Условия заданий:
(a) Воспроизведите без изменений фрагмент беседы от слов «А.Б.: Это произойдет» до слов «на это общество.».
(b) Ответьте на вопросы по беседе.
(i) Какой опыт, по словам В.М., анализировали постопераисты?
(ii) С какой точки зрения велись дебаты об особом российском пути в России конца XIX века?
(iii) Чью рефлексию о российской специфике А.Б. называет ответом на вопрос?

=== Исходный текст ===

В.М.: Тогда вопрос — каковы должны быть новые условия для того, чтобы современный интеллектуал или современный художник смогли свести вместе свободное и уверенное владение леворадикальным сленгом с острым, точным, увлекающим анализом конкретной ситуации? Когда этот инструментарий сможет быть наконец обращен на конкретный контекст и в соответствии с ним скорректирован, терминологически адаптирован, подчас изменен в соответствии с опытом? И когда анализ этого опыта будет давать жизнь новым терминам? Ведь постопераисты интересны тем, что анализировали очень конкретный, даже не европейский, а итальянский опыт, и из него и родились эти великолепные концепции Вирно и прочих. Из этой очень специфической ситуации родились термины, которыми сейчас пользуются все...

А.Б.: Это произойдет непременно, как уже происходило, когда в России конца XIX века в политизированных интеллектуальных средах велись дебаты об особом российском пути. Причем велись они не с националистических позиций, а с точки зрения адаптации марксизма к вопросу о возможности революции в России. Это как раз очень характерный пример того, каким образом самоколонизация той или иной критической теорией или контртехнологией достигает порога реальности, заставляя провести целый ряд критических операций по отношению к образцу. Рефлексия Плеханова или Ленина о российской специфике и необходимых поправках к базовой марксистской схеме — ответ на ваш вопрос: в каких условиях это происходит? Это происходит, когда интеллектуалы понимают, принимают и начинают критически работать со своей обреченностью на это общество.

В.М.: На берегу Женевского озера?..

=== Исходные материалы ===

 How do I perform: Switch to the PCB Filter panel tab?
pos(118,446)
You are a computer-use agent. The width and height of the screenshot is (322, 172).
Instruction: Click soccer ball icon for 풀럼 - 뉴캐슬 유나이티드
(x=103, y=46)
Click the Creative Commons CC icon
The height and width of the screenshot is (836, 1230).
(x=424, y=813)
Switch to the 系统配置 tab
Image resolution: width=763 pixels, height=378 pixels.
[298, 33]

===

Решения заданий:
(a)
А.Б.: Это произойдет непременно, как уже происходило, когда в России конца XIX века в политизированных интеллектуальных средах велись дебаты об особом российском пути. Причем велись они не с националистических позиций, а с точки зрения адаптации марксизма к вопросу о возможности революции в России. Это как раз очень характерный пример того, каким образом самоколонизация той или иной критической теорией или контртехнологией достигает порога реальности, заставляя провести целый ряд критических операций по отношению к образцу. Рефлексия Плеханова или Ленина о российской специфике и необходимых поправках к базовой марксистской схеме — ответ на ваш вопрос: в каких условиях это происходит? Это происходит, когда интеллектуалы понимают, принимают и начинают критически работать со своей обреченностью на это общество.

(b)
(i) Очень конкретный, даже не европейский, а итальянский опыт.
(ii) С точки зрения адаптации марксизма к вопросу о возможности революции в России.
(iii) Рефлексию Плеханова или Ленина.